- **TASK STATEMENT**
In the data below, find the line that contains "Given: Open the Templates menu" and the line that contains "This screenshot has width=1296, height=794.". Copy both, plus every line between them, exactly.

- **DATA EXTRACTS**
■ ■ ■ ■
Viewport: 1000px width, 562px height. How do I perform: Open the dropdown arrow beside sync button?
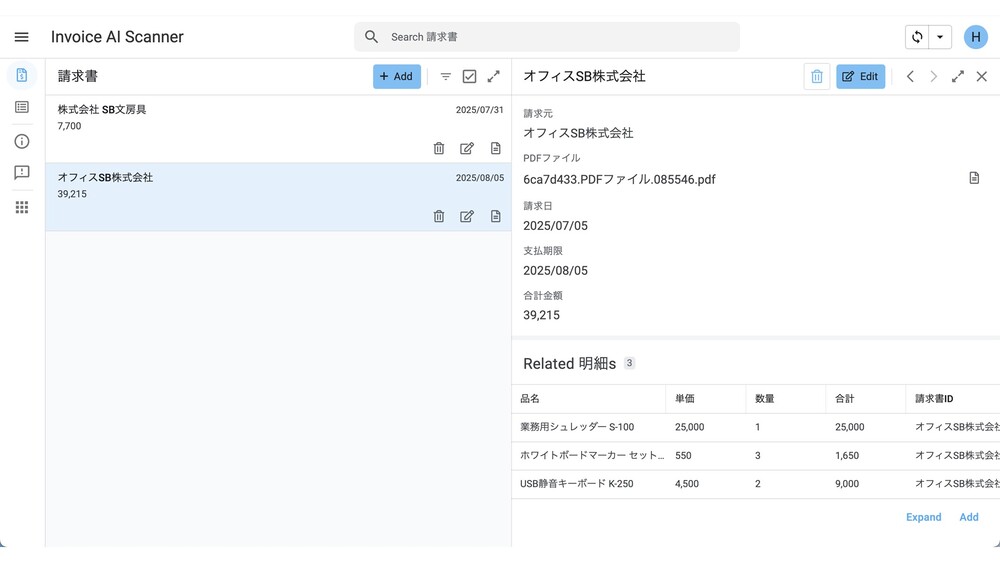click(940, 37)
■ ■ ■ ■
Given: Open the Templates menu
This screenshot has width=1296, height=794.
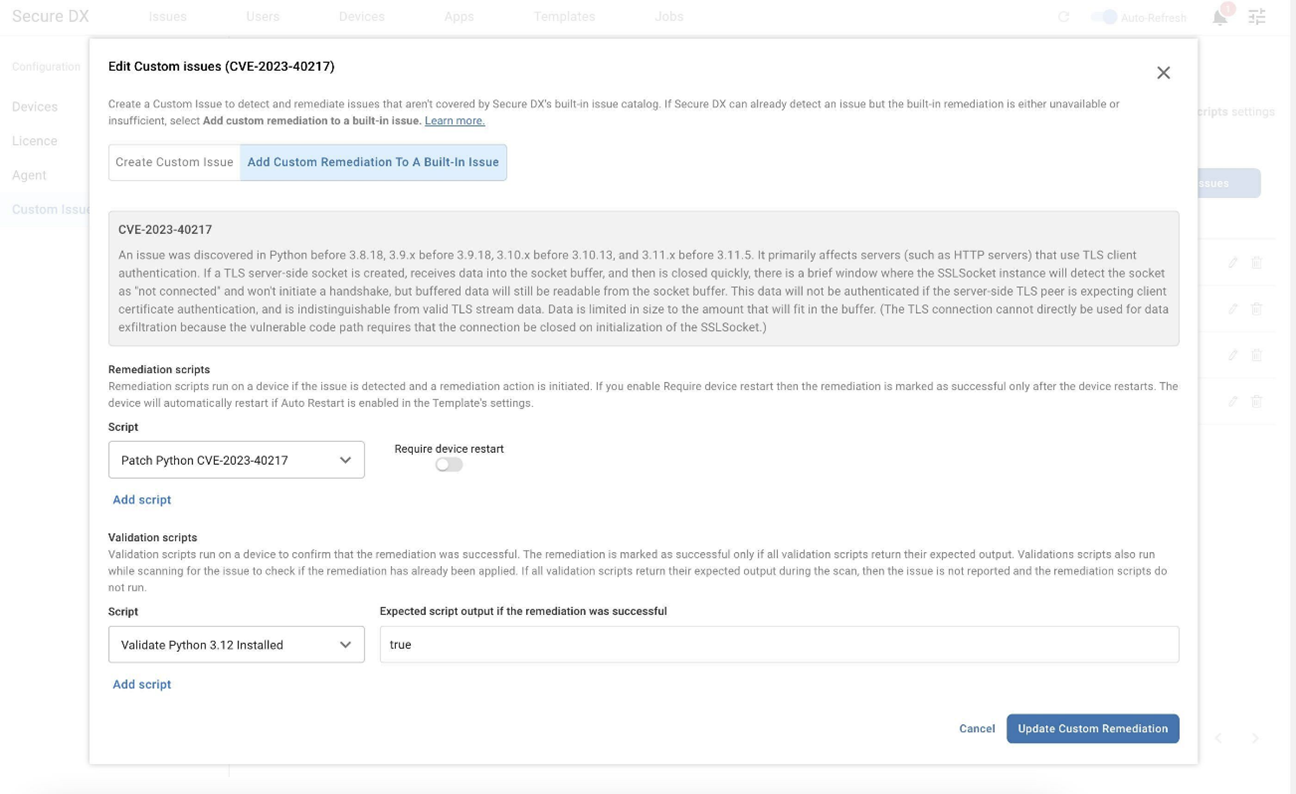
■ ■ ■ ■
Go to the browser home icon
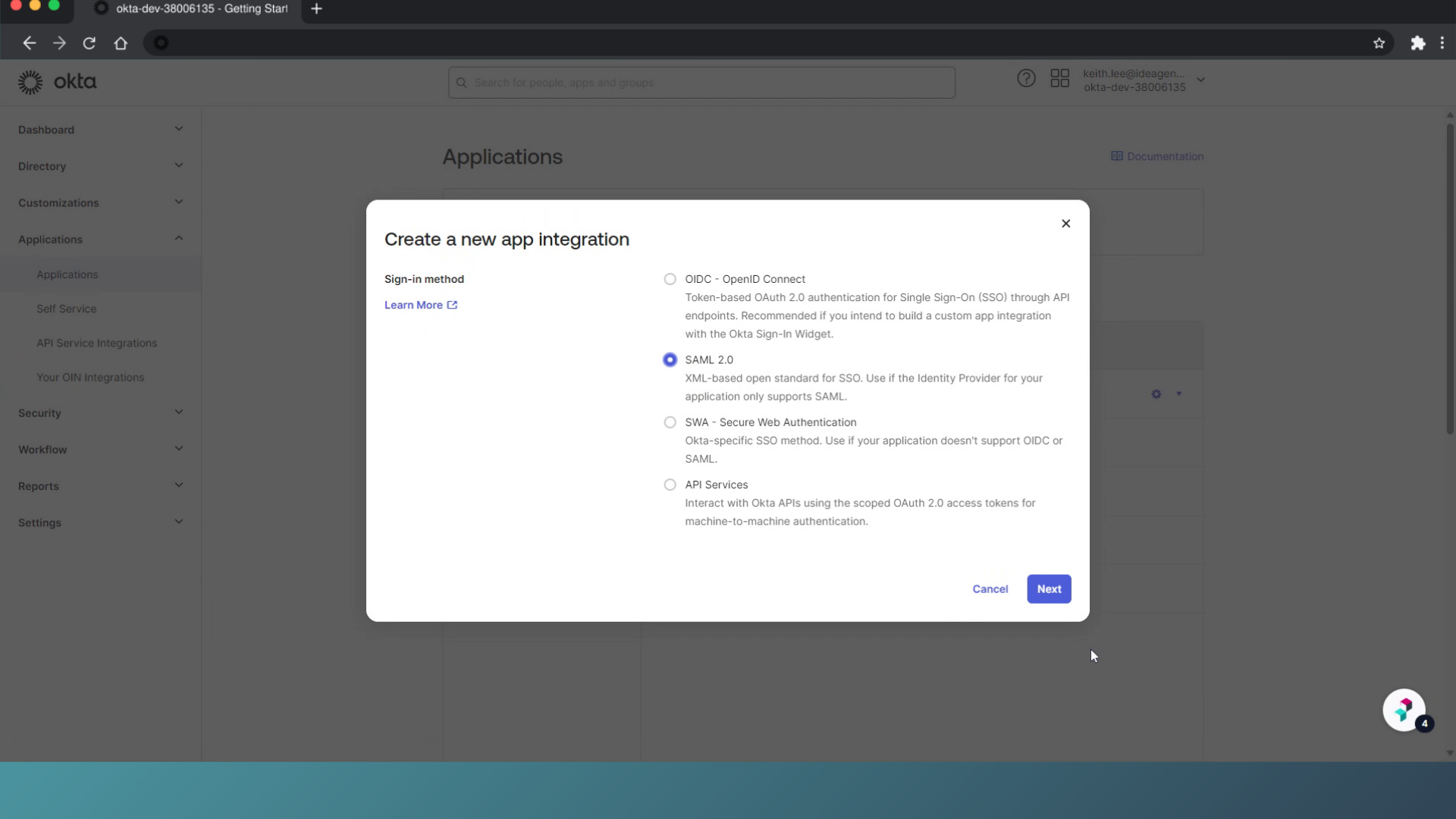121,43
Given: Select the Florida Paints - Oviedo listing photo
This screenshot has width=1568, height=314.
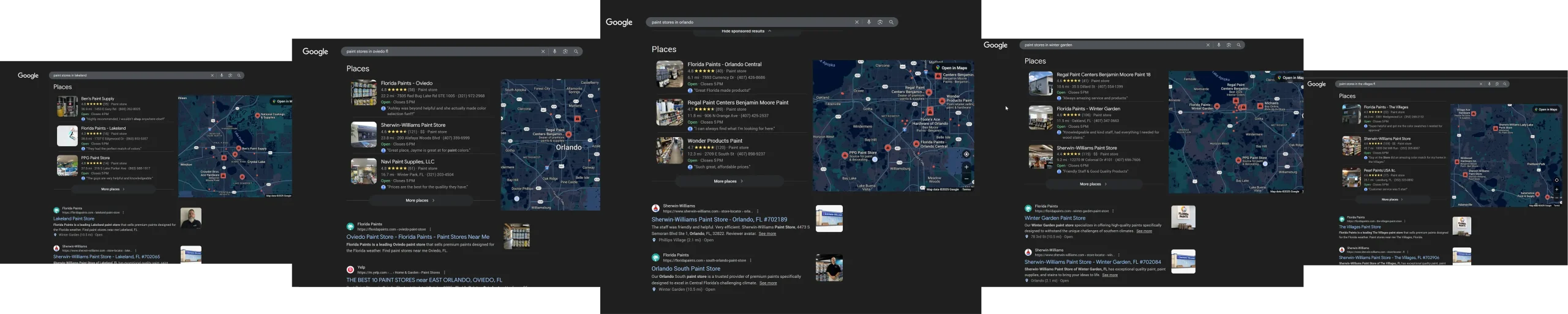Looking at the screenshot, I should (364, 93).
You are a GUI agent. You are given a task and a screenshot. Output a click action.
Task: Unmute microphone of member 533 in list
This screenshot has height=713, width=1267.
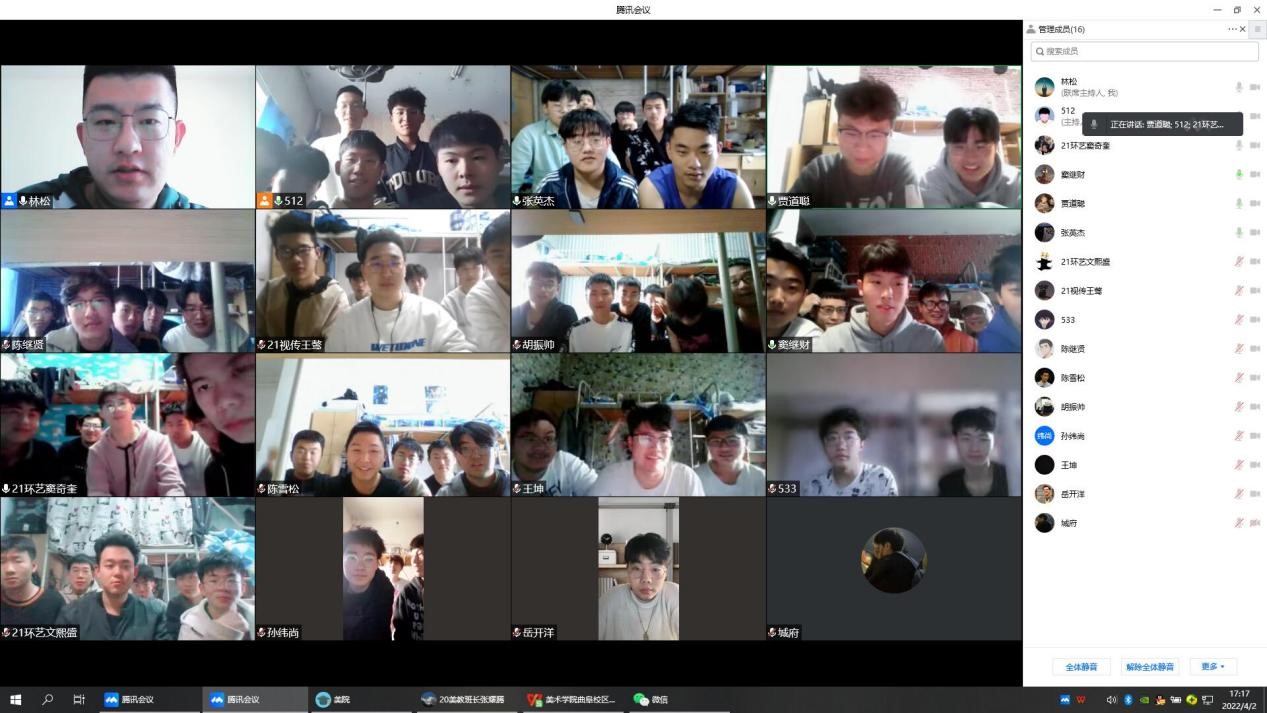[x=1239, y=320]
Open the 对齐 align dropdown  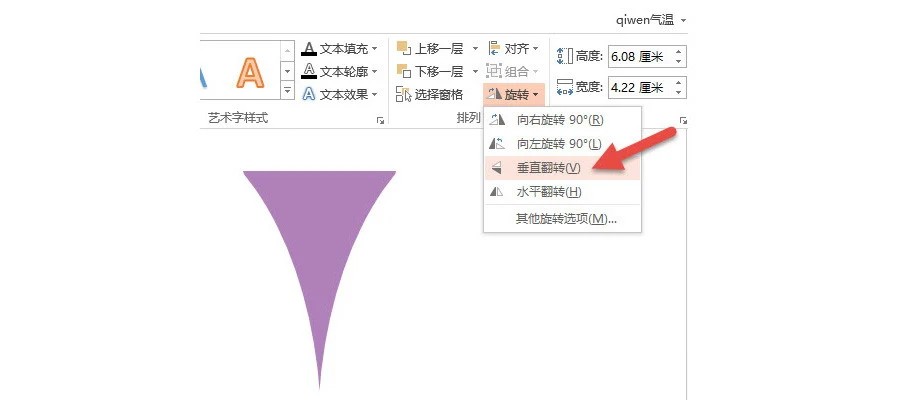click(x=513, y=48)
■ ■ ■ ■
- **THE COMPLETED TASK**
Given: Open the Templates menu
This screenshot has width=1296, height=794.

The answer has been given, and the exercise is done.